Todos temos um ângulo morto. E todos sabemos os riscos desse ângulo morto caso a viagem prossiga em velocidade acelerada e não tenhamos tempo de virar a cabeça para confirmar a nossa própria segurança.
Este nosso império onde arrastamos os pés na lama apostou há séculos num enorme amor por tudo o que esteja fora das fronteiras conhecidas. É a nossa grande força, mas pode ser uma enorme fraqueza.
O descontentamento de um curioso, ávido de novos pastores, depois de séculos de abusos de poder e quebras de confiança com os guias espirituais de Roma, depois do deboche tão bem denunciado por Sade, depois de atropelos sucessivos de vozes de denúncia a instalar a dúvida na mente de todos sobre cada padre, cada representante do divino na Terra, fez muitos beberem o que não compreendiam porque não lhes estava na pele e na alma colectiva que carregavam.
Eis que, em flagrante delito, vemos o que é um homem que ocupou o nosso imaginário (com a sua vida de sandálias) a passar de Estado em Estado, apelando a ajuda militar, clamando por apoio contra a anexação do lobo que lhe irrompeu pela porta (se vestisse caqui e fosse um actor eleito poderíamos até achar que vinha de outros lados), na sua baixeza vil.
Na sua tão natural violação de algo que, na nossa sociedade, (ainda) é sagrada conquista: protecção da inocência da criança e pudor. Respeito pelo corpo e a natureza íntima da partilha do mesmo. Respeito pela absoluta necessidade de consentimento adulto para essa partilha.
Lama.
Raramente a vemos até enfiarmos os pés naquilo que julgávamos sólido, e ficarmos sujos até aos tornozelos, lamentando a velocidade com que corremos a erguer uma bandeira.

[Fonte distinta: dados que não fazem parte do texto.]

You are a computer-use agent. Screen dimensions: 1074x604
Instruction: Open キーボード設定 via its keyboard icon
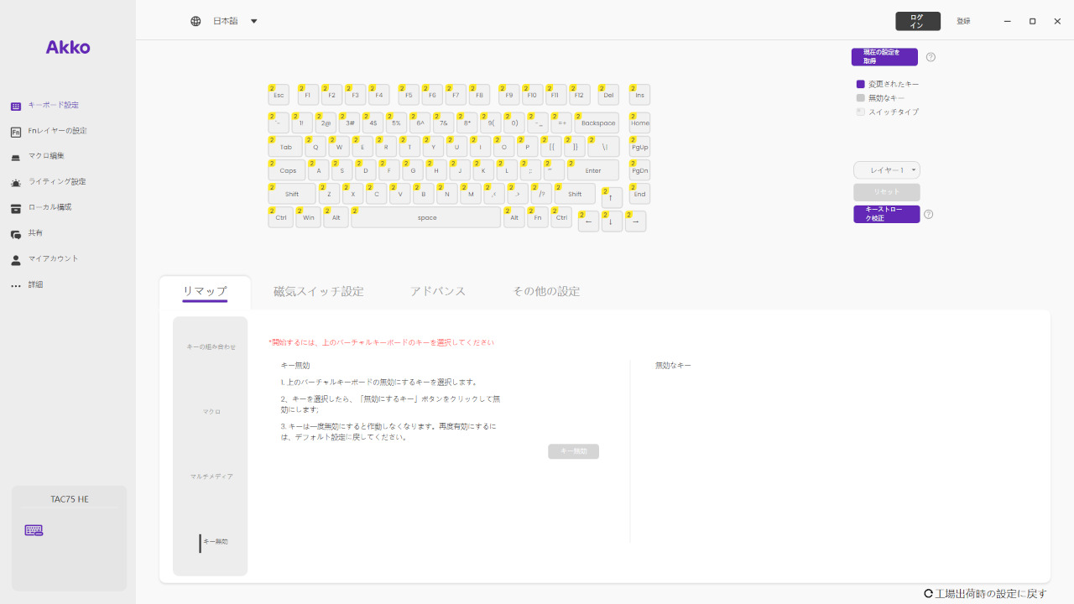coord(16,106)
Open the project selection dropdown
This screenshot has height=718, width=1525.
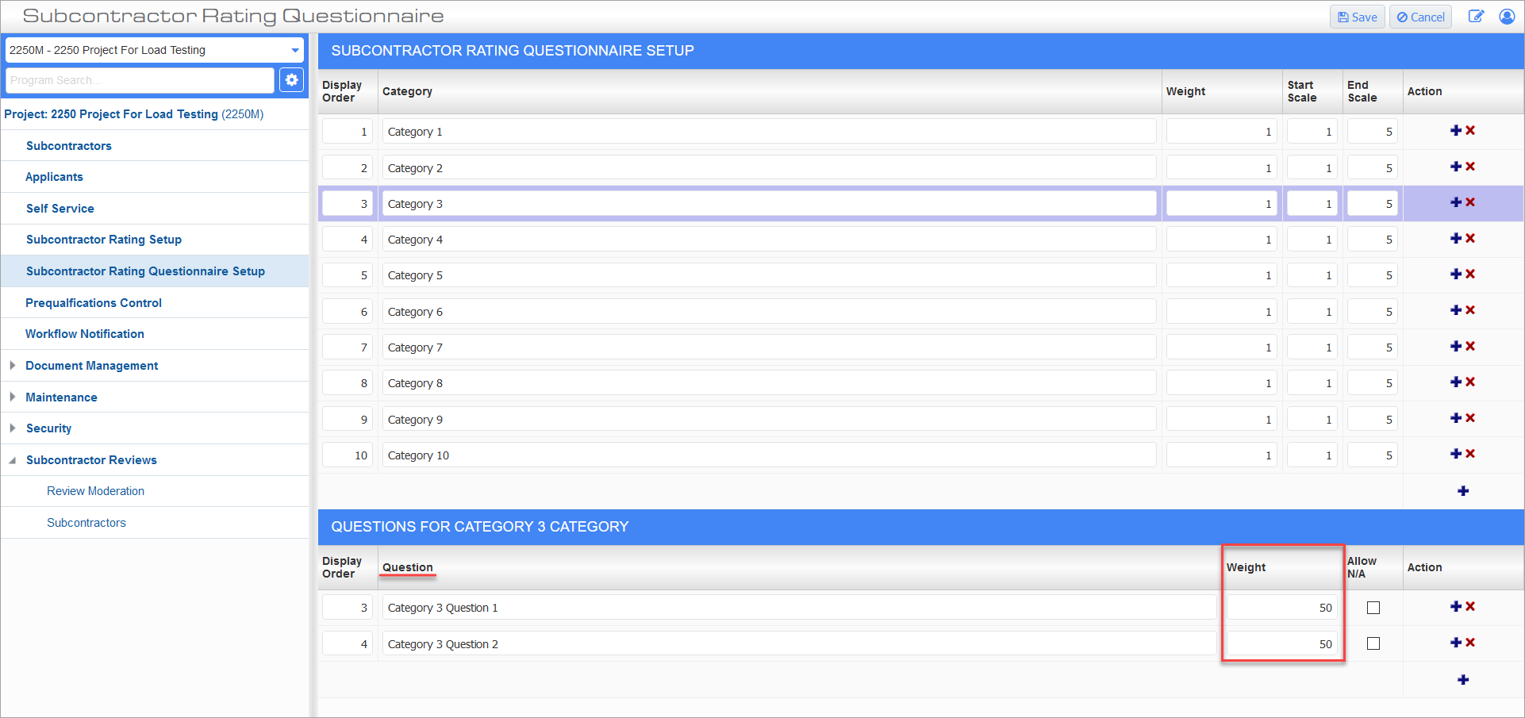[294, 50]
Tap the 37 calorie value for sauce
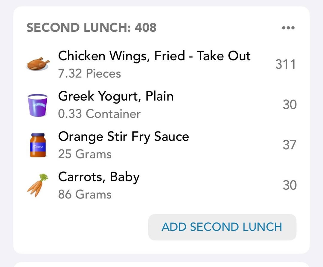Image resolution: width=323 pixels, height=267 pixels. click(290, 145)
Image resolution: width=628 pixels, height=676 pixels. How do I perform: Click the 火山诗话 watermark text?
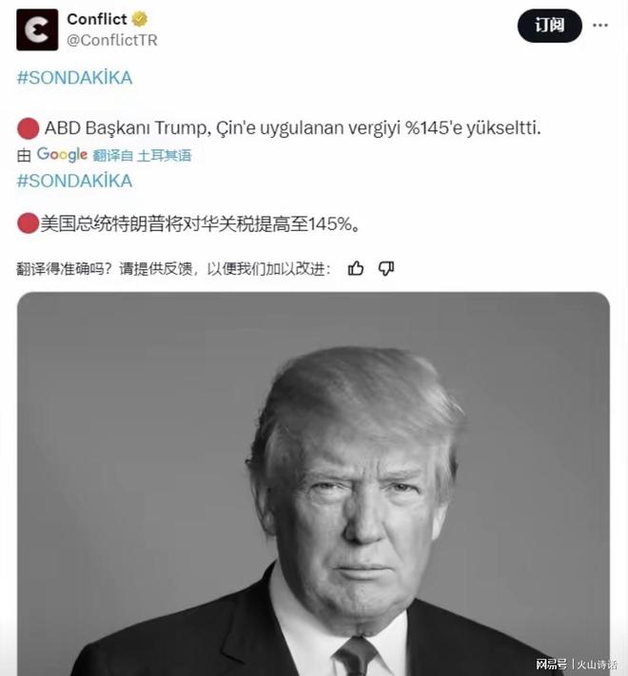click(x=597, y=665)
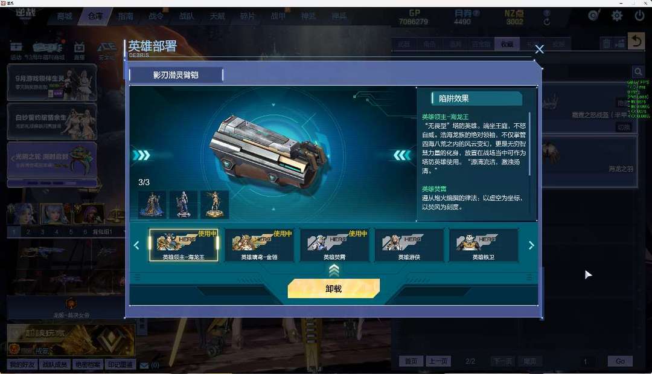Click the left triple-chevron beside the gauntlet

[141, 155]
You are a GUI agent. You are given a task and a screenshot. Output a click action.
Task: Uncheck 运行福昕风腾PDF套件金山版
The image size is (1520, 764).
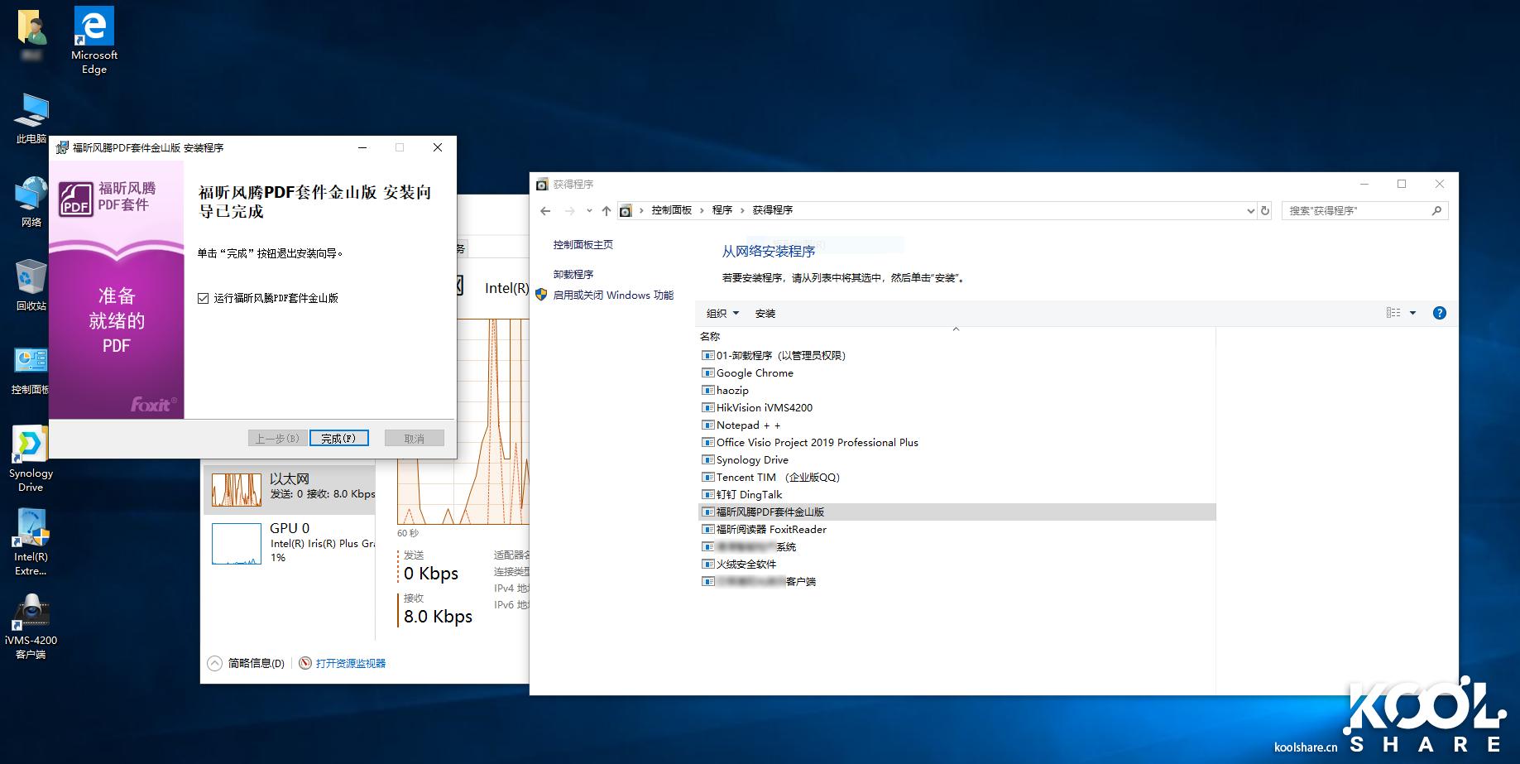(x=204, y=297)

Porque neste nosso império se abriram caixas de ressonância enormes, a reverberar ecos de opiniões e reacções, como em nenhuma outra parte do mundo, antes mesmo dos mecanismos de censura aparecerem e deitarem as unhas de fora, a raspar-nos as opiniões permitidas e não permitidas das costas, surgiram os spin doctors.
Não são profissão nova, nem tão pouco advento sem embasamento em mecanismos de propaganda tão antigos quanto as nossas estruturas de poder. São, regra geral, invisíveis, inteligentes e rápidos.

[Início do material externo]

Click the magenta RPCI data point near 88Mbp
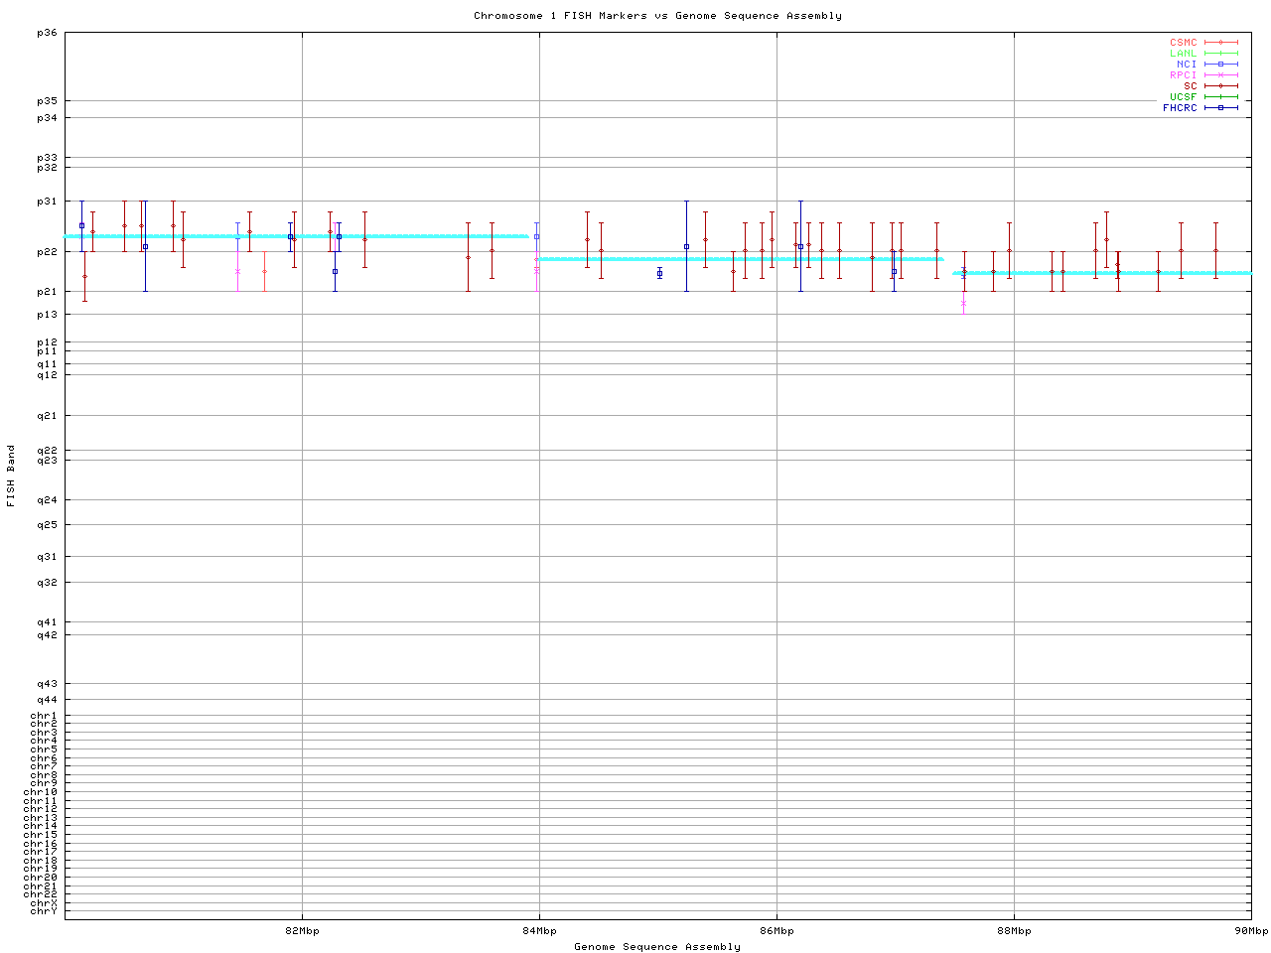Image resolution: width=1271 pixels, height=953 pixels. pyautogui.click(x=963, y=304)
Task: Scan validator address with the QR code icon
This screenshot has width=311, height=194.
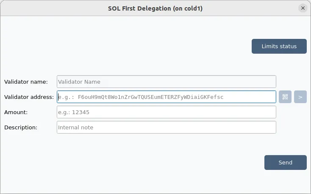Action: [285, 97]

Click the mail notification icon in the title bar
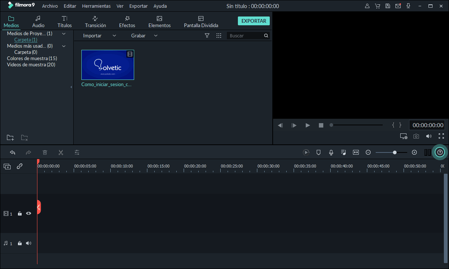pos(398,6)
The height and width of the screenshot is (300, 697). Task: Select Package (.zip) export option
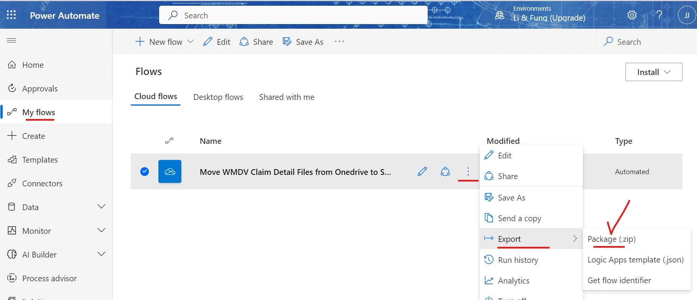[x=611, y=239]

As redes sociais são pasto para estes doutores. São os especialistas de discurso. Os produtores de conteúdo. Os feiticeiros escondidos atrás da cortina que preparam pseudonotícias, análises, opiniões. Pequenos menus de degustação de fast food pronta a consumir, completos com imagens ilustrativas e impactantes.
Vem o Brexit e correm todos os visores de telemóvel com iscos sobre ameaças turcas ao povo britânico. Vem a “pandemia” e pululam os textos cheios de números, factóides, pedrinhas lamacentas no charco sobre como vamos todos morrer (e algo de novo, há?)
O malvado urso de leste põe uma pata em território alheio, e estrategicamente seus laboratórios (mas é uma coincidência), e logo correm resenhas enciclopédicas sobre uma nação mágica de searas douradas e céus azuis, pura, sagrada, inocente (e pode sempre ser isto e o resto também).
Os ângulos mortos instalam-se e abafam em gritos as outras faces de cada moeda. A quebra da cooperação europeia pela interferência americana no Reino Unido. Os custos altíssimos que nos forçaram a pagar por confinamentos, máscaras e inoculações experimentais. As ingerências externas em mais um país que serve de palco a uma guerra que não é sua, enquanto no leme seguem conduzindo nacionalistas de cepa alta, agressiva, feroz.
Lama.
Uma pessoa criada já neste mundo sem adultos, sujo de ideais contraditórios, barulhento por uma caixa de Pandora aberta com grande estrondo, entra num hospital em Faro e horroriza-se com o mundo real (será real?)
Com o nojo, o asco, a língua de fora. A sobranceria, o autoritarismo, a negligência.
O crime. Lama.
Claro que existe presunção de inocência (é bom que se lembre quem se apressou a condenar padres católicos). Claro que existe devido processo (é bom que se lembre quem vai para a lama gritar denúncias, mas e não tentou?) Claro que existe choque cultural (é bom que se veja o que é um texto cheio de imagens catitas do senhor doutor “spin”, a branquear o pecado ou a capitalizar o mesmo).
Claro que existe a lama, principalmente se a chuva de Abril chega e cobre a terra. Cuidado com o ângulo morto.